Tak disangka, perkenalan dan pertemuan sederhana itu hanya menyisakan sedikit waktu untuk kita berteman, dan selebihnya justru makin mengeratkan hati kita pada satu komitmen indah, 12 Oktober 2008 tepat malam ini, dua tahun yang lalu.

Sejuta kisah mengiri perjalanan kasih ini. Dan sungguh, ini tak sesederhana pertemuan kita, tak juga semudah komitmen kita tercipta. Seribu satu cerita mewarnai hari-hari yang terlewatkan. Awal yang sederhana dan terkesan begitu cepat, namun semua terasa pasti seiring kekagumanmu yang tak pernah hilang dan semakin mantap setegas janjimu menjadikanku wanita terakhir dihati dan hidupmu. Semua semakin terasa sempurna karena ketulusan yang kuberi untukmu memanglah terlahir dari rasa sayangku yang tumbuh kian indah dari hari ke hari. Kau mencintaiku seutuhnya dan aku mencintaimu sepenuhnya. Kita saling mencintai dengan segala kekurangan dan kelebihan yang kita punya.

Kita begitu bangga dengan perasaan ini, dan bahkan pernah bermimpi kemesraan ini tak akan pernah berubah meski usia kita tak muda lagi. Kita pun pernah bercita-cita bahwa kisah ini, kedekatan ini akan menjadi inspirasi banyak orang terlebih untuk anak cucu kita kelak. Kita ingin menjadi contoh untuk semua bahwa seperti inilah harusnya bila mencintai dan dicintai.

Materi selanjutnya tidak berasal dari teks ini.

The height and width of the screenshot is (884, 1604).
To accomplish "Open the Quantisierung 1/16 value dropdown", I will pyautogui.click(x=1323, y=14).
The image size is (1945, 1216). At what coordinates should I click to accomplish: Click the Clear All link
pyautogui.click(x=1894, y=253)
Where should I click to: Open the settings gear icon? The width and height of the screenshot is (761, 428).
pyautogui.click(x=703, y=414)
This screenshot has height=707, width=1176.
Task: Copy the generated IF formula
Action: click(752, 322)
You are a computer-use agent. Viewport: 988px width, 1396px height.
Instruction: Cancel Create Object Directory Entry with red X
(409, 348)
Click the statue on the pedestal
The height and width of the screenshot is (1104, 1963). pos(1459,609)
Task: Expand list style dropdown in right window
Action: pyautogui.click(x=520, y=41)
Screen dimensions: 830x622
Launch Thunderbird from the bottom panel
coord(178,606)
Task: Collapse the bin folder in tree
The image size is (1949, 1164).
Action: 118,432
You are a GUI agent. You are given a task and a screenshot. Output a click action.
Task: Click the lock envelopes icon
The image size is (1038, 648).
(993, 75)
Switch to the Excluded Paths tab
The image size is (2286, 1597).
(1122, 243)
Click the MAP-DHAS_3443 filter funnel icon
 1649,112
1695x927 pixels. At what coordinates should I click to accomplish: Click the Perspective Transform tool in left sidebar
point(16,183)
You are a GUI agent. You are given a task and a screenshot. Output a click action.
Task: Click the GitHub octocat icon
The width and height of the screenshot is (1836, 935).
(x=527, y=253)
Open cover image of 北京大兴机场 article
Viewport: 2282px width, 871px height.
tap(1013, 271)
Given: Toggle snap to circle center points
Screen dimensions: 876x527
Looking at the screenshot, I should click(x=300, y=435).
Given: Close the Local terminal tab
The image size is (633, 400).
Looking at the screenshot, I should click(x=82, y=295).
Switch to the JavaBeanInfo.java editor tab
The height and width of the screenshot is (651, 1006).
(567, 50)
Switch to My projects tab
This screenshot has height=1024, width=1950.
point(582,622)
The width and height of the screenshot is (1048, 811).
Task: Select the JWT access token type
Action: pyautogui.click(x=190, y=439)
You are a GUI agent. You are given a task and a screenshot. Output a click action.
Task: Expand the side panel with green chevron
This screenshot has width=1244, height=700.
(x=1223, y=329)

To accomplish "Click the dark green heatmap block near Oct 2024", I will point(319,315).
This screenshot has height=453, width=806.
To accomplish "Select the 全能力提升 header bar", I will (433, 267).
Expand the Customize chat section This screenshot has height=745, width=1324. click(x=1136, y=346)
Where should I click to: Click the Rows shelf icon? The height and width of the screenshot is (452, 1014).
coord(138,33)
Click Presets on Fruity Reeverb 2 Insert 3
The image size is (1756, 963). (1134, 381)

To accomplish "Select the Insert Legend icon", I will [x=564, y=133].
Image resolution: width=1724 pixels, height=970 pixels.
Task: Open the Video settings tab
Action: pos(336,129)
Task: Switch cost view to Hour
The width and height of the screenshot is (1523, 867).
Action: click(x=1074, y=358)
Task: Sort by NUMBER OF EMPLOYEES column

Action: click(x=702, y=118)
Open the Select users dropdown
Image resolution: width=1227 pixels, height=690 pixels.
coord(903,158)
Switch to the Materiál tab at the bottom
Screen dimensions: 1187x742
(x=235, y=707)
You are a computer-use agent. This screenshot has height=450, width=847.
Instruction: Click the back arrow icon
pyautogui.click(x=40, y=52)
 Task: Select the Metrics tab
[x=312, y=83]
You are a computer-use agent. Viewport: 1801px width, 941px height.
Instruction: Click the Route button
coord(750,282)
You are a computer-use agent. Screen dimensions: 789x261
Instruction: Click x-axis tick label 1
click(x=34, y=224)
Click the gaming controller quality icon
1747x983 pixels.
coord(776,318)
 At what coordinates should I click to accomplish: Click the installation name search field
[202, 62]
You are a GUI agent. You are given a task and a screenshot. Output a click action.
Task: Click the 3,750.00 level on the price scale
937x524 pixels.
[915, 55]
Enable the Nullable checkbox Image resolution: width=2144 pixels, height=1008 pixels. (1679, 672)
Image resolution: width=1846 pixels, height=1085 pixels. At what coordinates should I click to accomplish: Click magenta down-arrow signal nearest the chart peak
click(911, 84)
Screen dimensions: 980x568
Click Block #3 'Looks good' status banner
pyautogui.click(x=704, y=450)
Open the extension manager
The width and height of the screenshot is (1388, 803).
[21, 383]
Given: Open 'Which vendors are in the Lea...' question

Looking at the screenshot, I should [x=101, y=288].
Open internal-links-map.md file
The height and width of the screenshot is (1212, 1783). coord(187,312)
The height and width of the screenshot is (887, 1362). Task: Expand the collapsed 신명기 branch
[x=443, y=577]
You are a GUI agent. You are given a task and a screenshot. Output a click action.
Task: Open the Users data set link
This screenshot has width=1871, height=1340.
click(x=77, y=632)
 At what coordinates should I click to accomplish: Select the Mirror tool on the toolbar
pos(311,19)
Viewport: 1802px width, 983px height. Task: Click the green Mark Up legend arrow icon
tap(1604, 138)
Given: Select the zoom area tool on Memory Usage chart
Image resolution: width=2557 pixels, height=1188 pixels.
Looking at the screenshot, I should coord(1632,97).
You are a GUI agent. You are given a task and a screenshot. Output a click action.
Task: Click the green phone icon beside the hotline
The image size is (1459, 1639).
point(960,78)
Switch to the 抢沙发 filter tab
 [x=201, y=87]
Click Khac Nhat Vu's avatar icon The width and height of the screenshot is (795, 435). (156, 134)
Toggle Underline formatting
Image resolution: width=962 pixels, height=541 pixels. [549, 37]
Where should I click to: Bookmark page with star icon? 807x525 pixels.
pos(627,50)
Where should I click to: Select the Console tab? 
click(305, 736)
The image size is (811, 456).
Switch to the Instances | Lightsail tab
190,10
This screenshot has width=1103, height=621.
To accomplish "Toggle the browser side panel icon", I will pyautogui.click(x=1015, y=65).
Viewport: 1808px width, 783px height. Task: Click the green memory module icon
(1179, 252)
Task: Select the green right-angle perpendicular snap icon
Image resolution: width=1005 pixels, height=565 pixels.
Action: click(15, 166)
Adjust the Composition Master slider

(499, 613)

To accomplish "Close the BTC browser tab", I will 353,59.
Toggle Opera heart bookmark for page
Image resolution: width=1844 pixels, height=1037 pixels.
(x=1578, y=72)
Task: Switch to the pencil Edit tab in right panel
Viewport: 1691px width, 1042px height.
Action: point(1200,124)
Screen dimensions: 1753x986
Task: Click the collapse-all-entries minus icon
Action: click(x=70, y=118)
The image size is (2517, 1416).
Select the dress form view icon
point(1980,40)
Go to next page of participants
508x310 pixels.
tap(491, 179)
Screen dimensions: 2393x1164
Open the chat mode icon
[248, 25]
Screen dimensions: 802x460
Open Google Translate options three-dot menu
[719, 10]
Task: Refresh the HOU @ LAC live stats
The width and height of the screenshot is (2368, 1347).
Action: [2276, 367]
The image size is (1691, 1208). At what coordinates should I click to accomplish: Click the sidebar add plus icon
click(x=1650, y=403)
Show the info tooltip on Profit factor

Kasih kita tetap indah dan romantis walau harus terpisah jarak dan waktu karena tuntutan pekerjaanmu saat itu. Tahun pertama berlalu dengan begitu indahnya meski beberapa kali kita berselisih paham, bertengkar untuk hal kecil atau untuk hal yang bersifat prinsip sekalipun. Satu persatu masalah terlewati tanpa mengubah sedikitpun rasa dihati kita.